As it turns out, that doesn't take long. Dean ascends the stairs and opens the unlocked door - there are no threats in this forest, no interruptions or distractions.

And there - there is Sam. He's dozing in a low wide bed, curled around another Dean, and that's how Dean knows this one isn't a memory, cause he's damn sure he'd remember this. The sleeping pair are half-covered in a sheet that looks soft where it drapes across the base of Sam's spine. Sam's hand is curled at the back of other Dean's head, fingers brushing his hair like they'd been playing at it before Sam dropped off to sleep. Sam's foot is kicked between Dean's ankles. There are no lines on Sam's face. No tension in the broad, muscular plane of his back.

Sam shifts and rouses slightly as Dean walks toward the bed on creaking floorboards, then sits up in a panic as the other Dean vanishes. His eyes lock on Dean for a confused moment before Dean crawls into bed fully clothed and takes the vanished Dean's place. He curves a hand around the bare back of Sam's neck and pulls him close. "Hey," Dean breathes out. He takes a moment to look at Sam's face after having searched so long for it.

"Dean?" Sam says. Realization dawns on his face. "Dean? Is that you?" Dean nods and Sam's face is aflame with a sudden flush. "I can explain," Sam says in a hurry.

Dean drags Sam's hand back to tangle in his hair. He catches Sam's foot between his ankles. "Hold on to me."

Sam's fingers clench in his hair, tugging uncomfortable and real and glorious. "Are you staying?"
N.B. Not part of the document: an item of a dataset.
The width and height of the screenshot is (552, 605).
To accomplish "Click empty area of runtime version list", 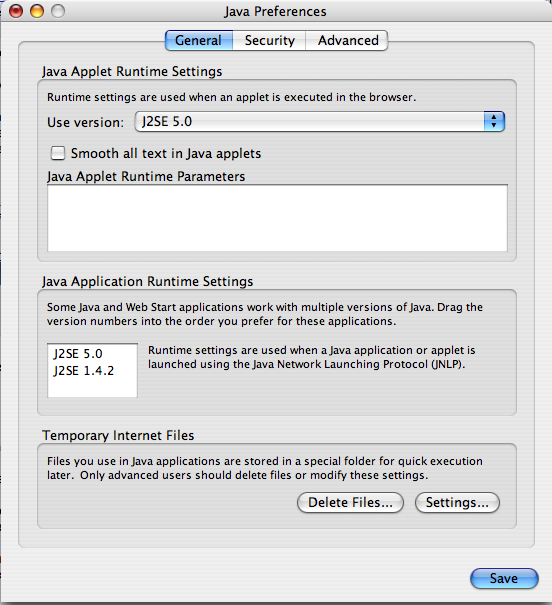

"No," Dean says. And he's not even afraid, it's the strangest thing. He doesn't have to worry that Sam won't want to come back with him, won't willingly give up heaven to follow Dean wherever he goes. Dean's seen what Sam wants. "You're coming with me." He hitches in closer to Sam. "Just hold on tight."

Sam's nose brushes Dean's cheek when he asks wonderingly, "How'd you find me?"

"It's my heaven, too." The only person who could've found Sam is his soulmate. There's a violent jolt, and Dean tightens his arms around his brother.

The burn of the defibrillator is nothing compared to the fire of Sam's soul inside him. Dean's burning up in the chill of the meat locker, over-full of something fierce and golden and savagely loving. He rears up gasping. Robo-Sam is leaning over him with that look of detached curiosity and potato chip crumbs on his collar. Dean buries his hands in Sam's shirtfront and pulls him in. He opens his mouth against Sam's and breathes, holds there until he feels Sam's mouth open and soften. Dean knows it's worked when Sam shifts from leaning awkwardly over the gurney to pressing Dean firmly back against it, kissing Dean's lips, then his neck, then his chin, the corner of his mouth, his nose.

"Welcome back," Dean says. And maybe Sam left the tiniest bit behind, because Dean still feels the golden burn of Sam's soul. He thinks he always will.

Their breaths fog together, face to face, till they fumble out of the freezer and into the daylight.